Life has been the same without any more surprises. I go to the library during school to review the lessons that were given to me by Sam before I meet him up after school. He mentions that I am progressing well and it does not seem like there will be an issue to speed up the pace. When we started to speed up the lesson plan, I found myself stumbling through a few places despite constantly reviewing even at home. I try to soak as much as I could like a sponge.

The lesson helps me forget about the incident with that guy but it did not stop me from having random faints. Sometimes I lose control over my body and start having shivers. I try to grit through it but there are days I felt like doing something to calm it. I felt like I needed something to alleviate this pain. For some reason, the milk tea I drank that day pops up in my head so whenever I felt like I wanted something, I would buy the milk tea.

Abby was surprised to see me buying milk tea so much and teased me about it. When she did that, ‘that guy’ popped into my head. Now, I can’t help but make a disgusted face whenever I drank milk tea cause he would pop up every time but I can’t stop drinking it.

 

“Do you mind seeing a psychologist?” Abby suddenly drops this random question out of the blue.

“Psychologist?” I am not exactly sure what that word means.

“Yeah. You were recommended to see one but we didn’t want to pressure you. Is it okay?”

The look on Abby’s face seems like she is nervous to hear the answer to that question. The way she says it, maybe it is not that bad at all to say yes so I ended up agreeing.

The moment I gave a positive answer to her question, her face started to light up in happiness. She starts to get jumpy and rambles off so fast I can barely catch her words. She left my room after saying something about telling my parents so they could set up an appointment.

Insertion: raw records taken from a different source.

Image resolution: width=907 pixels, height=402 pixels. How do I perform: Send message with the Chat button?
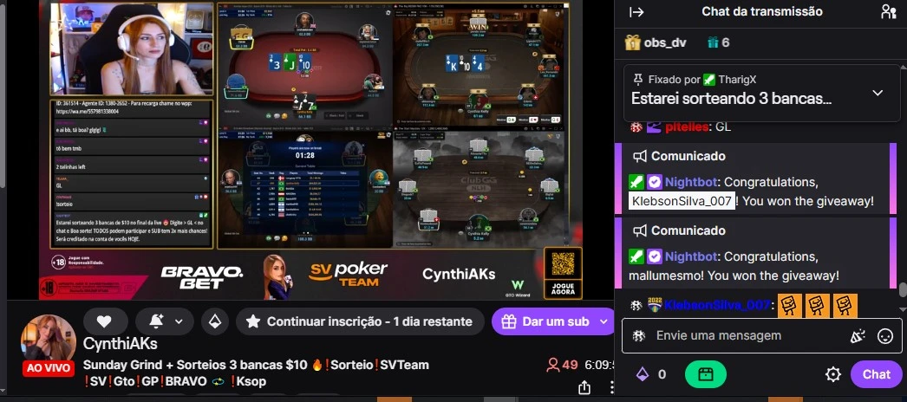pyautogui.click(x=876, y=374)
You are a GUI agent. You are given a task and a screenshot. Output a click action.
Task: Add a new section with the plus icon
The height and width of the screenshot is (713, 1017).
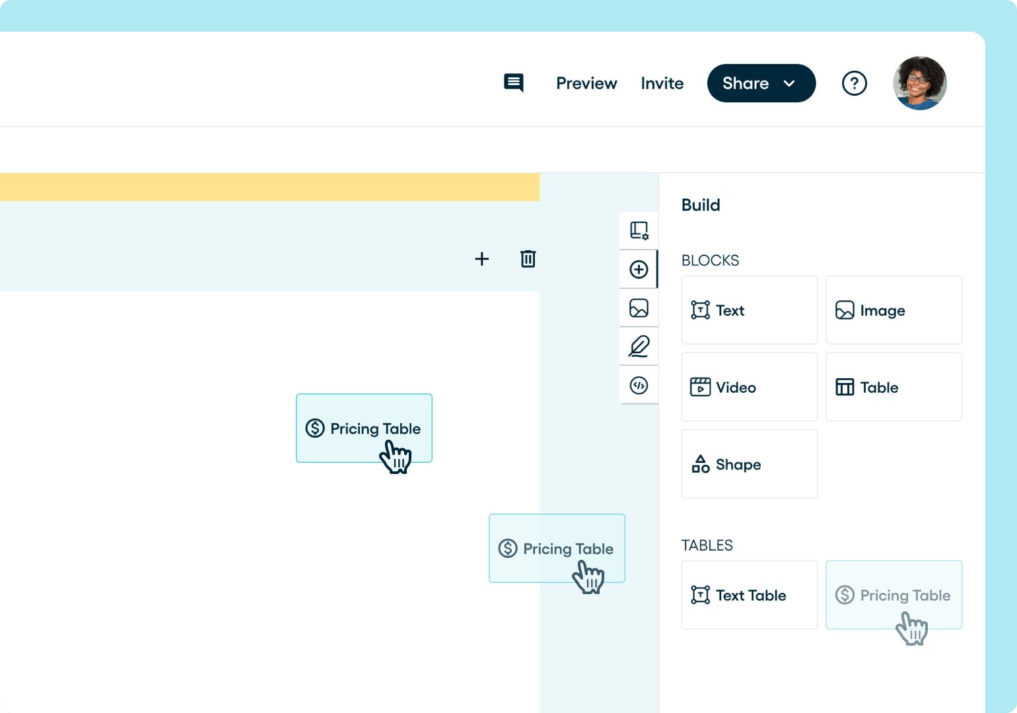coord(482,259)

Seeing that she left, I pulled out my laptop. After using it a couple of times, I can turn it on with ease. I quickly typed the word psychologist the way I pronounced it. Apparently, I have misspelt that word but it did not stop me from finding out the purpose of a psychologist.

Something about mental processes and human behaviour. I am not sure what this means but now I felt unsettled. I put away my laptop before Abby got back and pretended to be casual about it.

During dinner, my p-parents (a word that still feels foreign to me) did not speak much about it. Instead, they asked about my day and my health. It feels weird to have two people caring about me when I never had any.

Then again, it is not me that they are caring for. It’s their son. There are days I start to feel guilty about living his life but some days, I am just grateful to be alive. Even if it means I have to take over his life, I am willing to do this for as long as I can.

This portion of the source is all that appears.